Collection entries
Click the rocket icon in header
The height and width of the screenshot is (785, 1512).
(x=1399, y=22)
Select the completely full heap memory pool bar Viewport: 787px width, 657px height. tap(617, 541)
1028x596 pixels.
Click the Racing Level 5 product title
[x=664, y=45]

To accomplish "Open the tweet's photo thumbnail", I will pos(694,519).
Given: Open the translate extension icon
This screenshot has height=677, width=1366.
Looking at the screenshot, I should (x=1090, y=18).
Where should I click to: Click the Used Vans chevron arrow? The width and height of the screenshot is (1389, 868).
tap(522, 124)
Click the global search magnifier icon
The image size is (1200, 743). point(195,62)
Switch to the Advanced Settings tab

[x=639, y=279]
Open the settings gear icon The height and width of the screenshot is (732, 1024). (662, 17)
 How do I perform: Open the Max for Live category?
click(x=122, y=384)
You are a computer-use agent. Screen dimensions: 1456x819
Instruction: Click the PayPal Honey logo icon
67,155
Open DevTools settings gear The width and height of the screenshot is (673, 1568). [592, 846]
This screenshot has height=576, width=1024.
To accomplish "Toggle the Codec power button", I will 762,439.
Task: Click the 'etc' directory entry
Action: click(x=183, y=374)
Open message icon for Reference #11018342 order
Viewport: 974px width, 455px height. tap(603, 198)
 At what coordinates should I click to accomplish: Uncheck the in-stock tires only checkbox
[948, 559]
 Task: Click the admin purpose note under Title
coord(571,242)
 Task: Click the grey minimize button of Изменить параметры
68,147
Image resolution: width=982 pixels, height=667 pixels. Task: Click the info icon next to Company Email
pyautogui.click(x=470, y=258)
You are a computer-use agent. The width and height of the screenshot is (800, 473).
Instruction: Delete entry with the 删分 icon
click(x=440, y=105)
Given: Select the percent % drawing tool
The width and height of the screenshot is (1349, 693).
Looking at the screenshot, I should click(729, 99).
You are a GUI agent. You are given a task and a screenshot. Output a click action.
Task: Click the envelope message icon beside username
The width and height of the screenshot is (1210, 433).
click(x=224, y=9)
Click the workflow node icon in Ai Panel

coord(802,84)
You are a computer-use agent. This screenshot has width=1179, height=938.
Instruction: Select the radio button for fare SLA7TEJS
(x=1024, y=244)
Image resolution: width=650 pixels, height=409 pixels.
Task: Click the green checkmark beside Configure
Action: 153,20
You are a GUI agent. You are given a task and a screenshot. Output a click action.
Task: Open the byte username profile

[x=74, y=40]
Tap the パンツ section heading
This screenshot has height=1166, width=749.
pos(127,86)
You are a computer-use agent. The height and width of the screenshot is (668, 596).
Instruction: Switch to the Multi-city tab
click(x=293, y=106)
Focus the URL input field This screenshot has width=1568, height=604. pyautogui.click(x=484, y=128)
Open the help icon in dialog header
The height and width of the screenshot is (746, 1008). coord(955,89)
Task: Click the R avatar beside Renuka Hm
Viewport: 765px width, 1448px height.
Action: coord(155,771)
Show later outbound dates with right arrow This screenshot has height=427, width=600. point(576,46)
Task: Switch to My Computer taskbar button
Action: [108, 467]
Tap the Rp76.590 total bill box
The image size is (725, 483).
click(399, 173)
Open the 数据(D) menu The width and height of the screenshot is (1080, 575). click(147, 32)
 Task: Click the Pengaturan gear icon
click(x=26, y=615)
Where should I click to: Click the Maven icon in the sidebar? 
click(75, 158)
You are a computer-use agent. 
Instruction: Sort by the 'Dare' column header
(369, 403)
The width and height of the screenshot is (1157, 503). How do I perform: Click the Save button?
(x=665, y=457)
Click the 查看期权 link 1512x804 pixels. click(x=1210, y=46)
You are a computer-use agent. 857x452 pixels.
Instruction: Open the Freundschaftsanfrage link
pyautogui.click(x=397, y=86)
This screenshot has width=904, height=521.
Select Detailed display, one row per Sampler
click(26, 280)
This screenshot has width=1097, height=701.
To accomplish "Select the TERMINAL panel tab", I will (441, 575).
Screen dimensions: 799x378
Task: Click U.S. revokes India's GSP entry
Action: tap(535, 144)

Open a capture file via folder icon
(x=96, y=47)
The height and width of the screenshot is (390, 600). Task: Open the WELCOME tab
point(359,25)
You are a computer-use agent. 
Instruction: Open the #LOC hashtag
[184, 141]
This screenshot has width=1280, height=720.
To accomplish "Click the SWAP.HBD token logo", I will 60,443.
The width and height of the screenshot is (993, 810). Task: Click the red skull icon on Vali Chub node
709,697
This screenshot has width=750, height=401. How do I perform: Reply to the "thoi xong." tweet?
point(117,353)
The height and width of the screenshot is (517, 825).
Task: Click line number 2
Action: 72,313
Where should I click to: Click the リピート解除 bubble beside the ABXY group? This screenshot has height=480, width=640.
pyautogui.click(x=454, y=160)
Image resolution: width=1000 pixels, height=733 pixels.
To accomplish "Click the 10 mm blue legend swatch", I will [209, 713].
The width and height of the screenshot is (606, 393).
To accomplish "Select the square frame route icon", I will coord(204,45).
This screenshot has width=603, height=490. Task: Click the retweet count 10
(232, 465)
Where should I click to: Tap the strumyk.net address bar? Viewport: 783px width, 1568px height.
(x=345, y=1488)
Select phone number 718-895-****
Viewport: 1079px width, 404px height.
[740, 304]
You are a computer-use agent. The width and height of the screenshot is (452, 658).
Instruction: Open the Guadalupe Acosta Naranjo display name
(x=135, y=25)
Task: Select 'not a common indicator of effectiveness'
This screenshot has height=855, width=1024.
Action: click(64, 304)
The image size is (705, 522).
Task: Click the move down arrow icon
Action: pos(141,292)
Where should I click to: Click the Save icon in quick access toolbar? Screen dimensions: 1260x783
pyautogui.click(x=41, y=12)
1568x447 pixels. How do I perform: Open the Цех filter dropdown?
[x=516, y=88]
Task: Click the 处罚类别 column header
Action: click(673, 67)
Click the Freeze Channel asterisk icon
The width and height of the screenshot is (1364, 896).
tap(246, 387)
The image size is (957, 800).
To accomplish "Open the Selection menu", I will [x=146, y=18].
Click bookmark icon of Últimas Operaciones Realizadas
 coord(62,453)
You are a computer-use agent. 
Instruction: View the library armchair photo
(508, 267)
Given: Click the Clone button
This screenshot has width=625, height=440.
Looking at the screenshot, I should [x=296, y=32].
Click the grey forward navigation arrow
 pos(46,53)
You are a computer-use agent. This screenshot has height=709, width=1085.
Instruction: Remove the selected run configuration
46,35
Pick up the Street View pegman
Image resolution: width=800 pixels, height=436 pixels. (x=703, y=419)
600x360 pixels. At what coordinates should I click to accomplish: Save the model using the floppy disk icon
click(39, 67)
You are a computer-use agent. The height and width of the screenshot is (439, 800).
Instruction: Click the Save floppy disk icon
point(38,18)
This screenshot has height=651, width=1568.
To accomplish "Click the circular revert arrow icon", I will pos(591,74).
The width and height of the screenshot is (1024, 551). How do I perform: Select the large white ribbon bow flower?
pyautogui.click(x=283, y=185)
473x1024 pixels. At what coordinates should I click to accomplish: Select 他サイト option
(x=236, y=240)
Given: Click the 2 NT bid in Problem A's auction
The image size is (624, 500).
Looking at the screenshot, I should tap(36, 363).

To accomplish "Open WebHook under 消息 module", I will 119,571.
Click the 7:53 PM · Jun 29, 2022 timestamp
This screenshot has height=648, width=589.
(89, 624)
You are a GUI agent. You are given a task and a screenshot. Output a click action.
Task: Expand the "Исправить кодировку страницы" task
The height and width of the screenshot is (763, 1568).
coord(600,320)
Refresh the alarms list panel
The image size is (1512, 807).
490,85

TASK DETAILS
The required answer is the run of lines above, starting at the line with "The height and width of the screenshot is (785, 1512)." and ending at the line with "This screenshot has height=576, width=1024.", reproduced exactly with both ends.

EXERCISE RESULT
The height and width of the screenshot is (785, 1512).
(x=1399, y=22)
Select the completely full heap memory pool bar Viewport: 787px width, 657px height. tap(617, 541)
1028x596 pixels.
Click the Racing Level 5 product title
[x=664, y=45]

To accomplish "Open the tweet's photo thumbnail", I will pos(694,519).
Given: Open the translate extension icon
This screenshot has height=677, width=1366.
Looking at the screenshot, I should (x=1090, y=18).
Where should I click to: Click the Used Vans chevron arrow? The width and height of the screenshot is (1389, 868).
tap(522, 124)
Click the global search magnifier icon
The image size is (1200, 743). point(195,62)
Switch to the Advanced Settings tab

[x=639, y=279]
Open the settings gear icon The height and width of the screenshot is (732, 1024). (662, 17)
 How do I perform: Open the Max for Live category?
click(x=122, y=384)
You are a computer-use agent. Screen dimensions: 1456x819
Instruction: Click the PayPal Honey logo icon
67,155
Open DevTools settings gear The width and height of the screenshot is (673, 1568). [592, 846]
This screenshot has height=576, width=1024.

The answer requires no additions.